ALEXANDRIA, Va.--(BUSINESS WIRE)--SLAB Watchdog welcomes McClatchy News writer Tim Johnson’s hard hitting expose on SLAB exports to Mexico, “As U.S. tightens rules on lead emissions, battery recycling has moved to Mexico.” The March 25th story goes into great detail explaining the reasons behind the recent surge in SLAB exports and the many unanswered questions that surround the safety of battery recyclers across the border.
“Tim Johnson’s story is a welcome addition to the growing volume of in-depth reports on SLAB exportation,” said SLAB Watchdog’s Director Diane Cullo. “His investigation reinforces our call for immediate action to stop the flow of American SLABs to substandard Mexican recyclers. I encourage everyone to read this story and think twice about where their spent car battery actually goes once it is traded in.”
The McClatchy story accurately describes the sheer volume of SLAB exports being sent to Mexico, citing the Commission for Environmental Cooperation’s (CEC) estimate of a 525 percent increase in exports between 2004 and 2011. SLAB Watchdog’s own estimates show that more than 754 million pounds of SLABs were exported in 2011. As the McClatchy story references, that is the equivalent of 17,953 tractor trailers full of hazardous waste crossing the border each year.
The McClatchy report calls into question leading U.S. battery manufacturers’ claims that their Mexican plants conform to U.S. emissions standards. The report cites advocacy groups who say a single Johnson Controls plant emitted “more than six metric tons of lead into the air in 2010, 33 times the level of emissions expected” from a plant JCI recently opened in Florence, South Carolina. The reporter also notes that Mexican recyclers don’t publish worker blood lead levels and describes a regulatory regime governing Mexican recyclers that does nothing to stop recyclers from allowing lead to contaminate a recycling facility’s shop floor, the workers and the surrounding environment.

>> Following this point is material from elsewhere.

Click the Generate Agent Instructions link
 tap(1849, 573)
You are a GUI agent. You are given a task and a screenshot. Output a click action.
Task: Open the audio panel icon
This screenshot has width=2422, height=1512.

“Numerous independent studies prove that Mexican SLAB recycling is a threat to worker safety, child development and environmental pollution on a wide scale,” Cullo added. “But that is for the SLAB recyclers we know about. Tim Johnson’s story also notes there is a black market in American SLABs. Each year countless trucks containing tons of batteries stored incorrectly cross the border. We have no idea where or how these batteries are recycled. This is a prime example of the breakdown in the chain of custody for SLABs by American and Mexican regulators.”
“This latest story on SLAB exports shines yet another light on a problem that many people don’t know exists but we all play a part in,” Cullo concluded. “As the CEC’s Executive Director, Irasema Coronado said, ‘everyone who owns a car in North America owns this problem.’ SLAB Watchdog believes it’s about time we do something about it.”